What is SPF and how to configure it on a Plesk server?

Answer

SPF (Sender Policy Framework) is a system that ensures emails are genuine by comparing them against a TXT list of approved senders. Senders are published in the DNS record. These DNS entries can be trusted because owners and administrators are the only individuals allowed to make them.

 

A DNS TXT record is created for each A and MX records at Domains > example.com > DNS Settings.

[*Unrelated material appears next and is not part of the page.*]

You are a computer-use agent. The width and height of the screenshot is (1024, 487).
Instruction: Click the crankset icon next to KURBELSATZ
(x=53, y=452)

DNS TXT records have the following format:

example.com IN TXT "v=spf1 spf_string"

Here, spf1 is SPF version, and spf_string takes the combination of the so-called mechanisms:

a, ptr, mx, ip4, include, all

Where all is a finalizing mechanism and must be placed at the end. Each mechanism may have a prefix pointing to a certain type of processing messages:

'-' fail (message is rejected)
'~' softfail (message is passed with warning)
'+' pass (message is passed - the default prefix value)
'?' neutral The simplest (and most popular)

 

An SPF record will look like:

example.com IN TXT "v=spf1 mx -all"

This means that mail from john_doe@example.com can be sent only from its MX record. There can be used other options. If other servers send mail from domain.com, you can describe them by giving "arguments" to the a:, mx:, ip4:, and ptr: mechanisms. mx: takes domain names and approves all the MX servers of these domains. Example:

"v=spf1 a mx a:example.com -all"

Mail can be sent from its MX and from example.com server.

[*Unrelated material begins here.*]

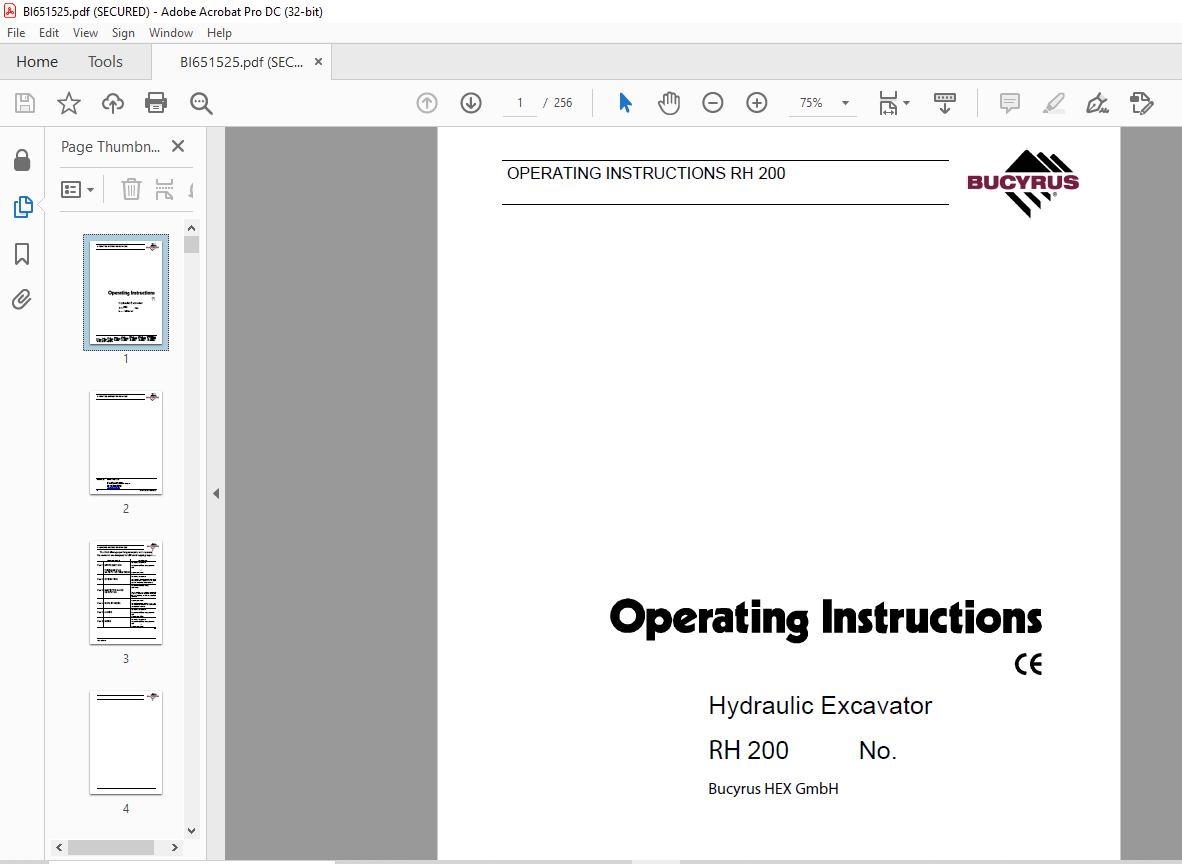Toggle the Page Thumbnails panel icon
The width and height of the screenshot is (1182, 864).
(x=22, y=207)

To set both ipv4 and ipv6 SPF records, the following syntax can be used:

"v=spf1 ip4:XX.XX.XX.XX ip6:XXXX:XXXX:XXXX:XXXX:XXXX:XXXX:XXXX:XXXX ~all"

E.G:

"v=spf1 ip4:203.0.113.2 ip6:2001:db8:f61:a1ff:0:0:0:80 ~all"

 

(Linux only) To access SPF configuration form, log in to Plesk > go to Tools & Settings > Mail Server Settings and specify the required options in the SPF spam protection section.